Task statement | Print the following entries without any change.

Data for review |

===============

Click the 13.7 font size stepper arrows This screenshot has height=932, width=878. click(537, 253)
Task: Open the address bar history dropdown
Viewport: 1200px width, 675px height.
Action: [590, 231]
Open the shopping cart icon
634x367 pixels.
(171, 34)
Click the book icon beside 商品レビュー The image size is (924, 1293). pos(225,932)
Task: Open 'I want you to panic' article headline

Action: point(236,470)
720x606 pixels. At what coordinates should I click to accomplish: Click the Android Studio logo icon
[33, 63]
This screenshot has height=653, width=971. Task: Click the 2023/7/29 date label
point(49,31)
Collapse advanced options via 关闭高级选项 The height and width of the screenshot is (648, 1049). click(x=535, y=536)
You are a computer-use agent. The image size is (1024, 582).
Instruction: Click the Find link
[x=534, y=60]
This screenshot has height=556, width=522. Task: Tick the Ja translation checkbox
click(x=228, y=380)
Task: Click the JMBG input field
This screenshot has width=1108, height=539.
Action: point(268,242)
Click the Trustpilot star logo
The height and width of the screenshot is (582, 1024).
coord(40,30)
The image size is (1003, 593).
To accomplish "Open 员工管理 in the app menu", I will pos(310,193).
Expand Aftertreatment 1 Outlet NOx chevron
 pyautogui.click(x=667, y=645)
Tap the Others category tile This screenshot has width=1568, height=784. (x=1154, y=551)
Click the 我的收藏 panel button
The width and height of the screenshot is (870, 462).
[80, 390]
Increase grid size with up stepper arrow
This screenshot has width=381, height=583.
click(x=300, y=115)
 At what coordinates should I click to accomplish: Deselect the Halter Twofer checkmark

===============

Exercise answer |
Click the 13.7 font size stepper arrows This screenshot has height=932, width=878. click(537, 253)
Task: Open the address bar history dropdown
Viewport: 1200px width, 675px height.
Action: [590, 231]
Open the shopping cart icon
634x367 pixels.
(171, 34)
Click the book icon beside 商品レビュー The image size is (924, 1293). pos(225,932)
Task: Open 'I want you to panic' article headline

Action: point(236,470)
720x606 pixels. At what coordinates should I click to accomplish: Click the Android Studio logo icon
[33, 63]
This screenshot has height=653, width=971. Task: Click the 2023/7/29 date label
point(49,31)
Collapse advanced options via 关闭高级选项 The height and width of the screenshot is (648, 1049). click(x=535, y=536)
You are a computer-use agent. The image size is (1024, 582).
Instruction: Click the Find link
[x=534, y=60]
This screenshot has height=556, width=522. Task: Tick the Ja translation checkbox
click(x=228, y=380)
Task: Click the JMBG input field
This screenshot has width=1108, height=539.
Action: point(268,242)
Click the Trustpilot star logo
The height and width of the screenshot is (582, 1024).
coord(40,30)
The image size is (1003, 593).
To accomplish "Open 员工管理 in the app menu", I will pos(310,193).
Expand Aftertreatment 1 Outlet NOx chevron
 pyautogui.click(x=667, y=645)
Tap the Others category tile This screenshot has width=1568, height=784. (x=1154, y=551)
Click the 我的收藏 panel button
The width and height of the screenshot is (870, 462).
[80, 390]
Increase grid size with up stepper arrow
This screenshot has width=381, height=583.
click(x=300, y=115)
 At what coordinates should I click to accomplish: Deselect the Halter Twofer checkmark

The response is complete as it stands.